How to complete this task: Once the line containing "[linkedin] (39, 1442)" is found, set down that line and each one after it exactly, through the end of the entries.

Stored data entries:

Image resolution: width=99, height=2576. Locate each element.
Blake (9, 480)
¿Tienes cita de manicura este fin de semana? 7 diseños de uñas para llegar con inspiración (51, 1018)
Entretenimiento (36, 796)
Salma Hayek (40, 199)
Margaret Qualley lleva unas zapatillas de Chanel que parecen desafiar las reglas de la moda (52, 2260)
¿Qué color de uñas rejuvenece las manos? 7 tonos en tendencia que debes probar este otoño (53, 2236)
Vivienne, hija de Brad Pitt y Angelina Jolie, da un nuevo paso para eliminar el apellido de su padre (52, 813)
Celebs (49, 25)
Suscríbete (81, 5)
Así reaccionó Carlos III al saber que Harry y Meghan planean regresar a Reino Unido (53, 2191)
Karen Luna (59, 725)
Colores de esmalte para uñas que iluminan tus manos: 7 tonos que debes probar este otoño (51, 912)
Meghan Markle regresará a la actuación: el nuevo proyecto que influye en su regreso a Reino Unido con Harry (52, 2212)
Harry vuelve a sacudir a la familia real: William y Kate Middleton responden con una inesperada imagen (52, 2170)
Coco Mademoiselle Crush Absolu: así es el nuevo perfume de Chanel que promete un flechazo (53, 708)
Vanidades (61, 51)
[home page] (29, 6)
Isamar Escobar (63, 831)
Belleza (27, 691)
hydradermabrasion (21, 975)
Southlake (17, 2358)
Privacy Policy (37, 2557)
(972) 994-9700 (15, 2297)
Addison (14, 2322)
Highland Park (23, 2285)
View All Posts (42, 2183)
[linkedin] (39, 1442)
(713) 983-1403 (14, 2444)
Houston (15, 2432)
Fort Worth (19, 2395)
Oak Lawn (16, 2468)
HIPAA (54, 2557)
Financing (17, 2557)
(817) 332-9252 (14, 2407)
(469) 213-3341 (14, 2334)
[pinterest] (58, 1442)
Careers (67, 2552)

Your response:
[linkedin] (39, 1442)
(713) 983-1403 (14, 2444)
Houston (15, 2432)
Fort Worth (19, 2395)
Oak Lawn (16, 2468)
HIPAA (54, 2557)
Financing (17, 2557)
(817) 332-9252 (14, 2407)
(469) 213-3341 (14, 2334)
[pinterest] (58, 1442)
Careers (67, 2552)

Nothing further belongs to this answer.